Abstract art: As the name defines it, artists here do not believe that showing specific objects is of importance. Shape, forms and colour thus take precedence and the flow of emotions is considered important. This has also been considered similar to non-figurative art, non objective art and other such styles.
Cubism: Here artists make use of geometric shapes to create images. Paintings often do not look real, but reflect the beauty of shapes. Led by artists like Picasso, these paintings focused on the art in shapes. Portraits were often deconstructed to the two-dimensional surface and diverse viewpoints considered for creating art.
Expressionism: More that the size and shape of the picture, artists here work to bring across expressions, and hence the name. Artists would thus penetrate into the inner state of things of the outer world.

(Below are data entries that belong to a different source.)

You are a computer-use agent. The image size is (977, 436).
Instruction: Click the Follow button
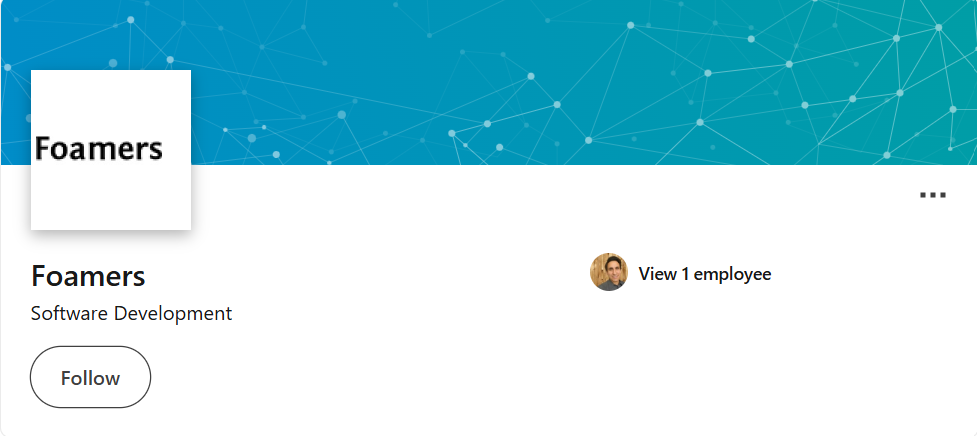coord(90,377)
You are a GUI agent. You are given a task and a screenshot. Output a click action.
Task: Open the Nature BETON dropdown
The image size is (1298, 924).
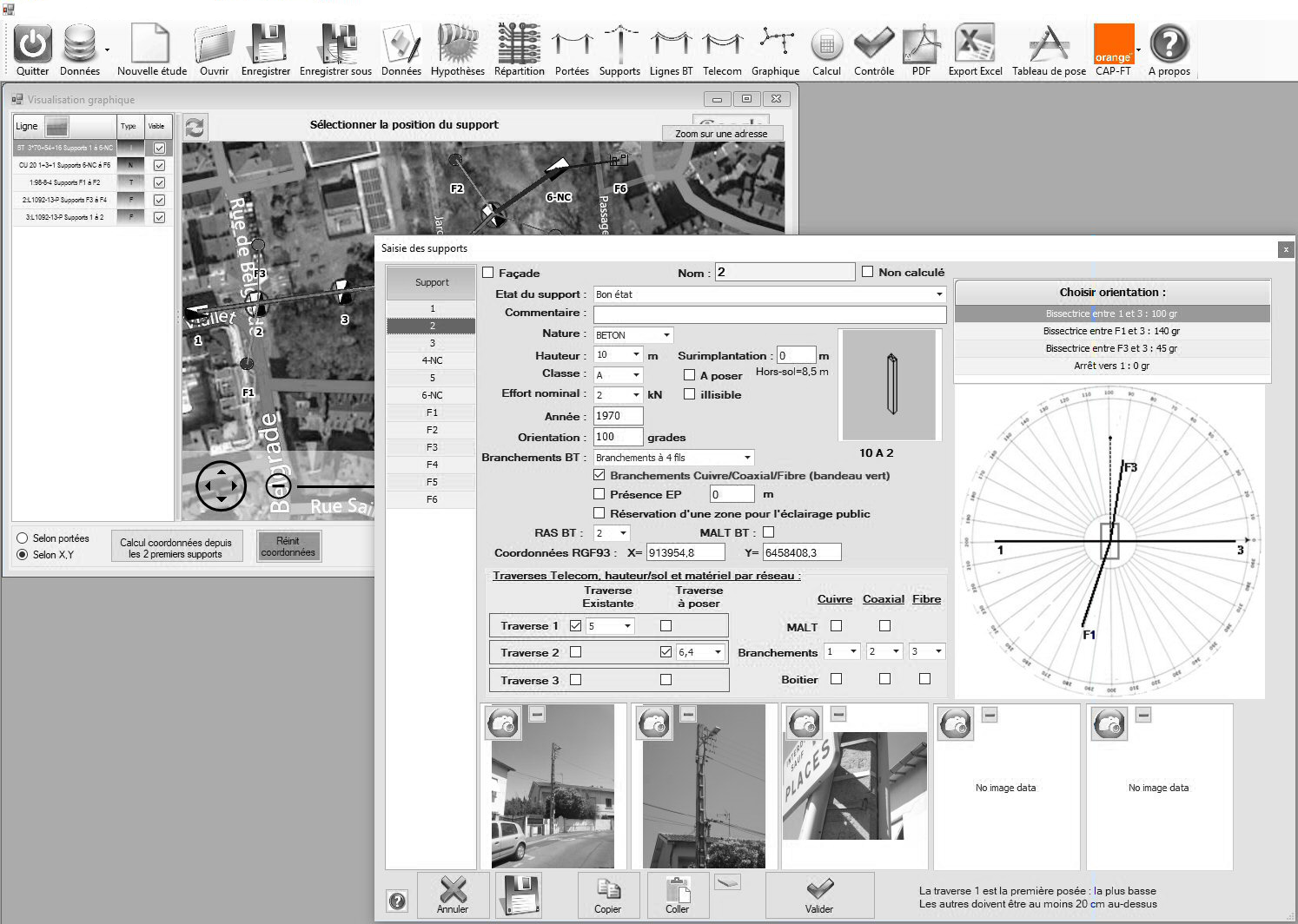pos(666,335)
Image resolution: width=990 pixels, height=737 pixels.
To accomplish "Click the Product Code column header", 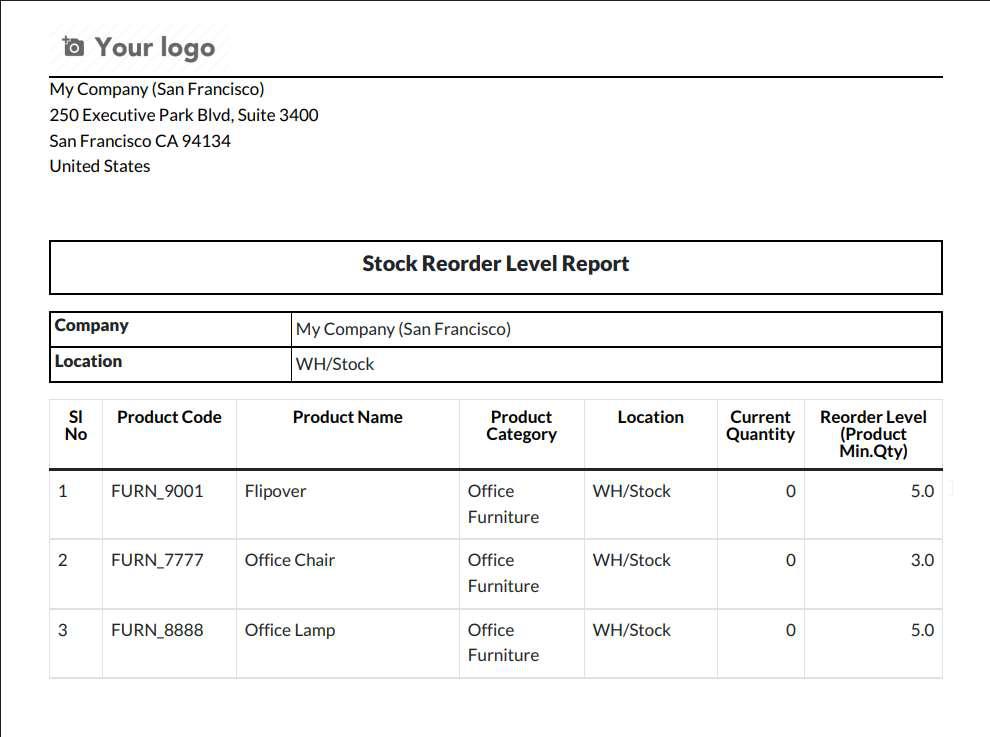I will [x=169, y=418].
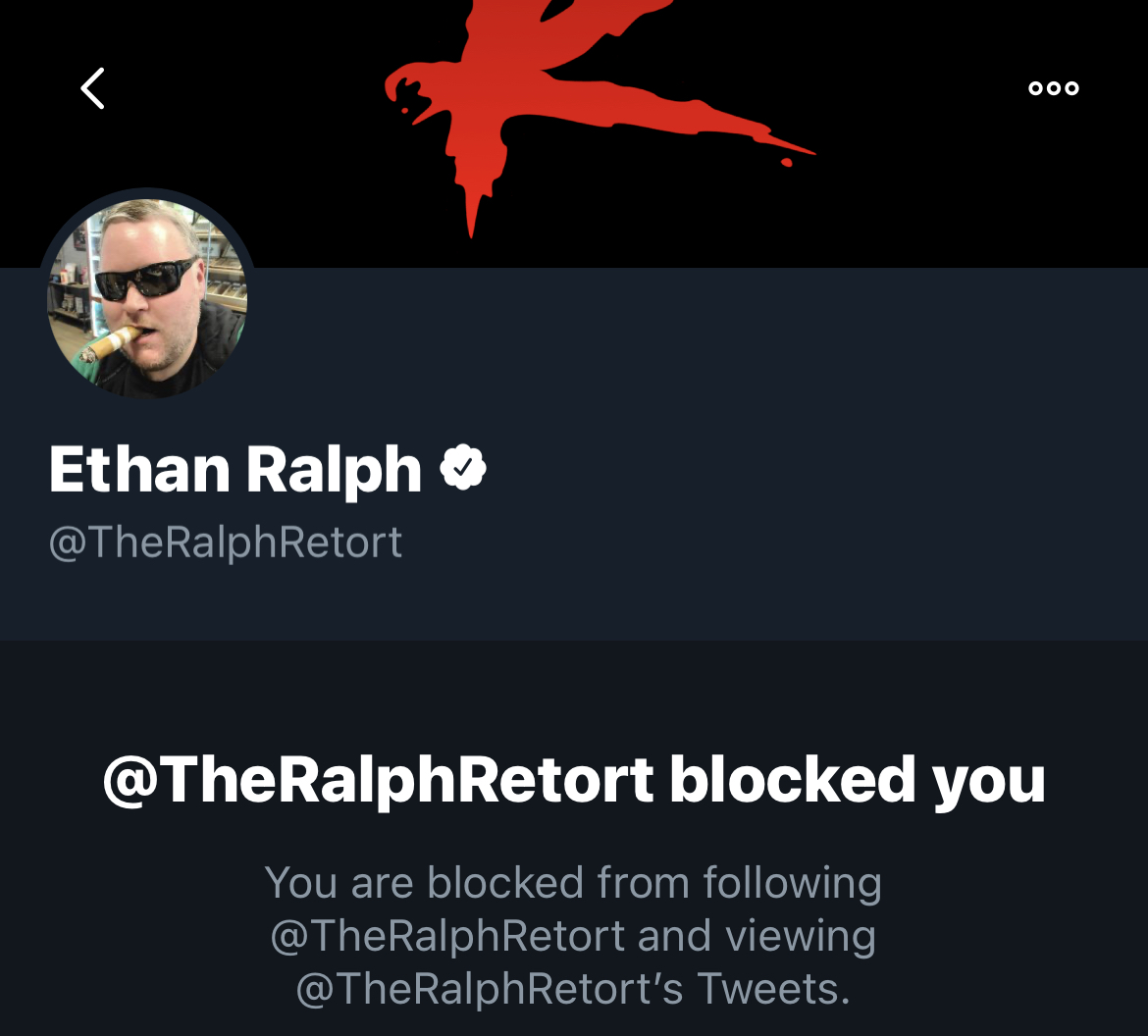
Task: Select the Ethan Ralph display name
Action: click(x=235, y=469)
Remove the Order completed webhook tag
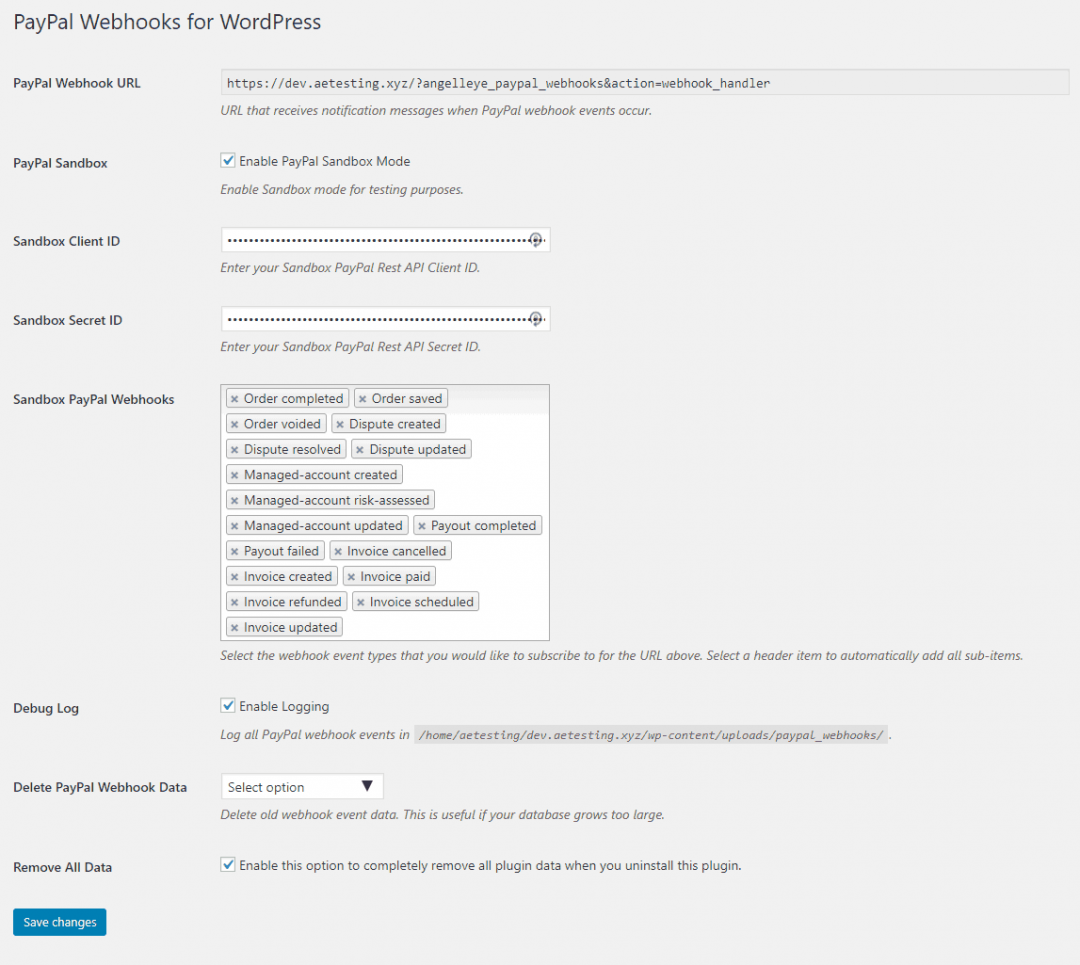 pyautogui.click(x=233, y=397)
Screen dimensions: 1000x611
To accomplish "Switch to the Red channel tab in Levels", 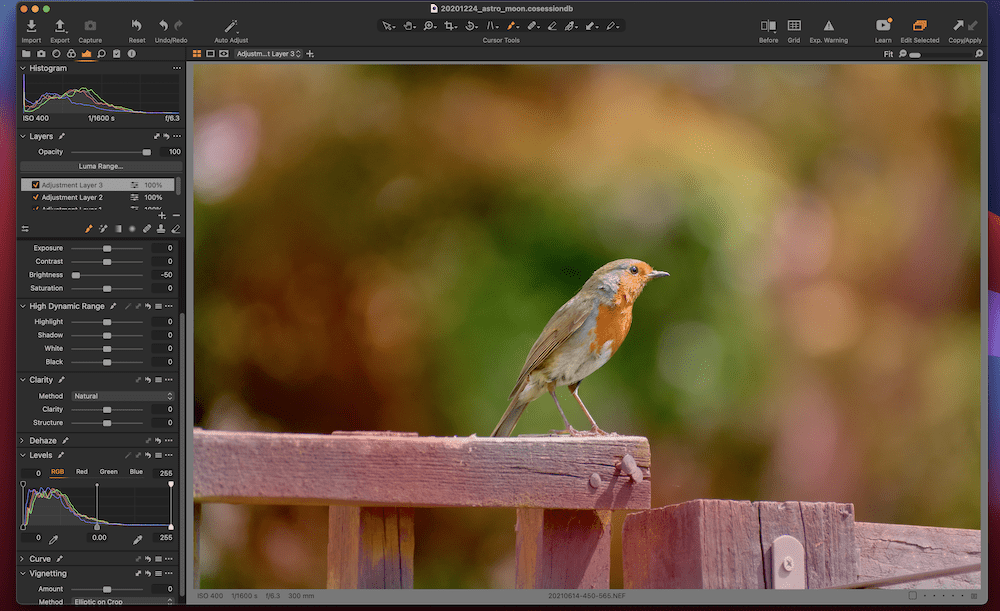I will pos(82,472).
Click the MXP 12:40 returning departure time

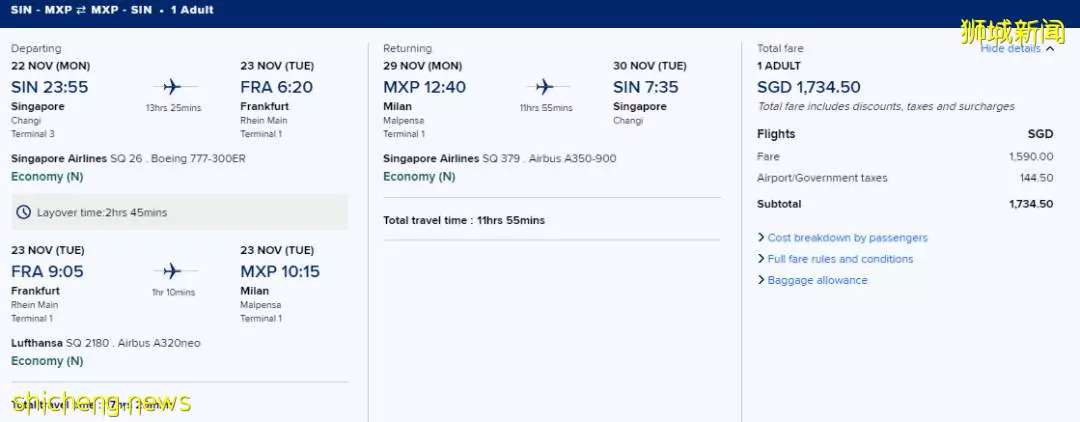coord(424,87)
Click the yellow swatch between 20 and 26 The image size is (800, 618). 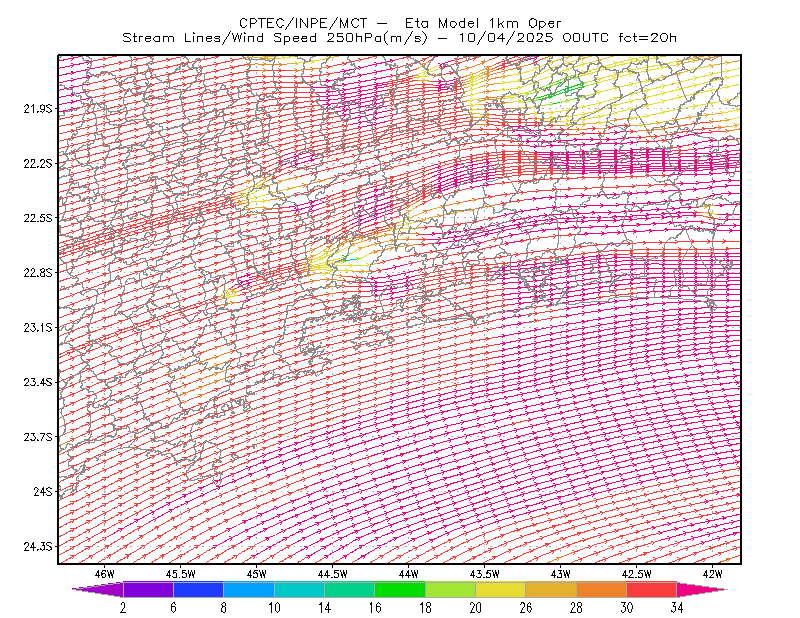coord(501,589)
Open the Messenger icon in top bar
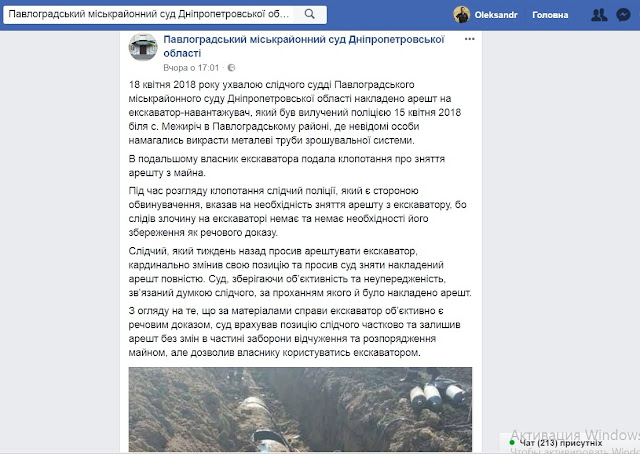Viewport: 640px width, 454px height. click(x=623, y=15)
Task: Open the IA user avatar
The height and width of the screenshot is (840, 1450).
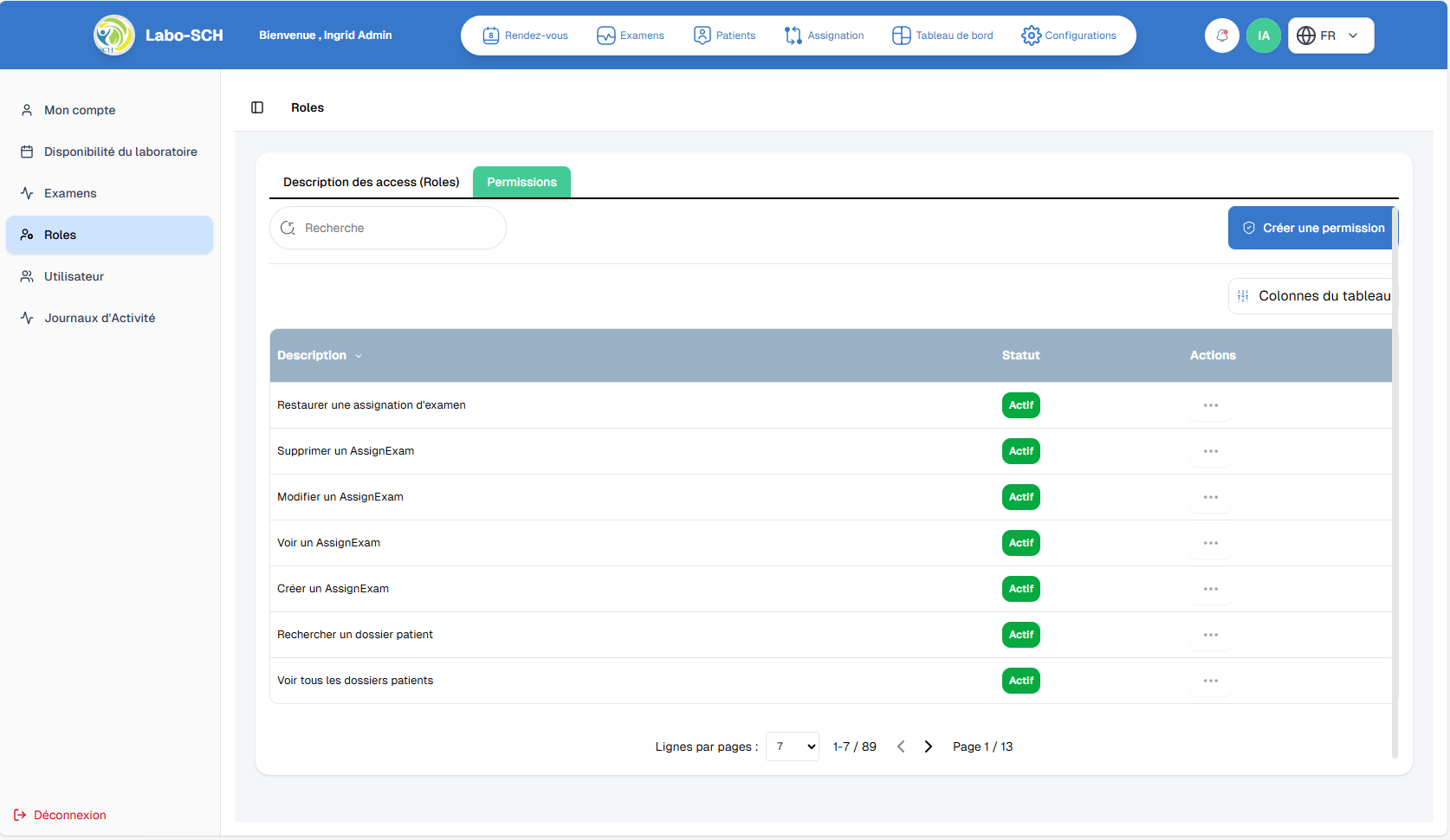Action: (1263, 36)
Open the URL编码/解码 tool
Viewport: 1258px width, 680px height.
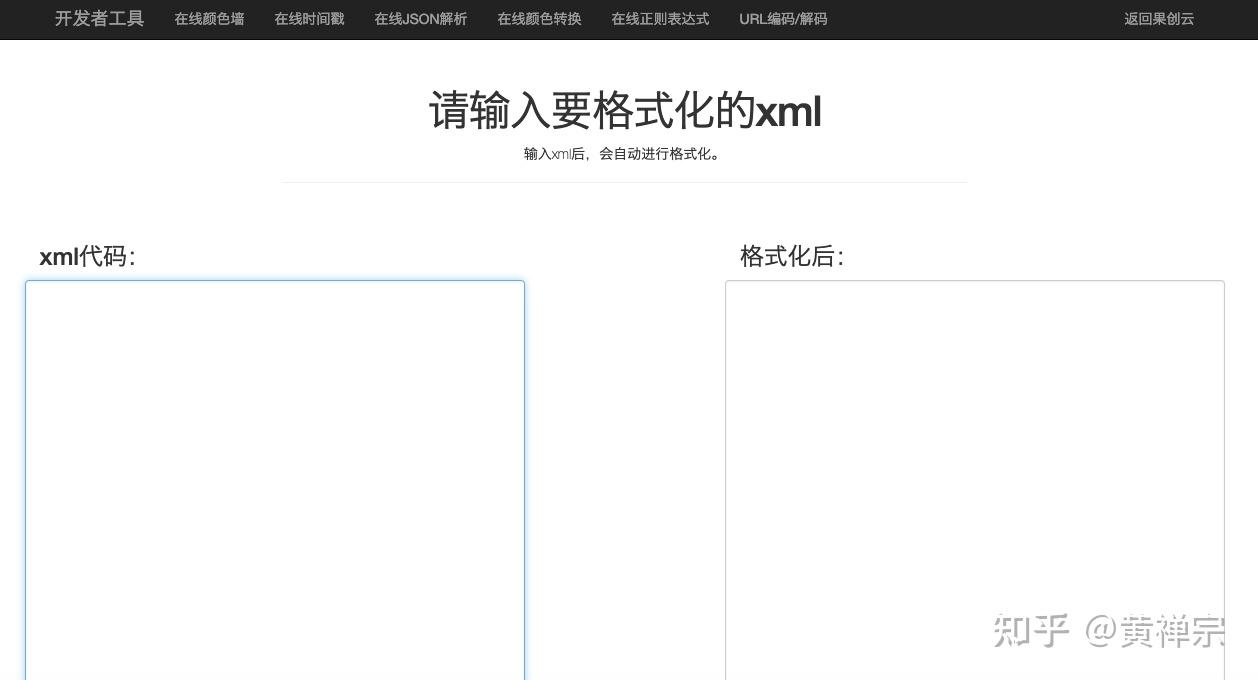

Fauvism: This art form made use of non-naturalistic colours with works often being painted directly from nature. These paintings used bright colours and forms, initially shocking viewers and causing critics to call them ‘les fauves’ or ‘wild beasts’. The art form emerged in Paris, and the pictures showcased individual artists’ strong personal feelings.
Pop Art: The abbreviation of popular art, pop art is a style that is bright, colourful and represents the true elements of an era of consumerism. Images are thus inspired from mediums like advertisements, newspaper headlines, comic strips, black and white pictures and also photographs.
Primitive arts: Also known as naïve arts, ethnographic arts, tribal arts, outsider arts or self-taught arts, here pictures look like they have been drawn by a child. The images may be religious or ceremonial in nature and can be on various mediums like stone walls, caves or wooden carvings. This form of art usually shows simple pictures without much artistic detailing.
Realism: Images in this form of art are made to appear as they actually are. This means that portraits or scenes are drawn as an objective reality that exists for a third person. Artists thus paint pictures with the right (rather believable) colour combinations to depict people, places or objects.
Other than the above forms of art, many more different styles also exist. Some of those overlap with the ones mentioned above, while many are new in presentation, style and form. In our further articles, we will discuss about more new forms. Till then, keep an eye out for the above.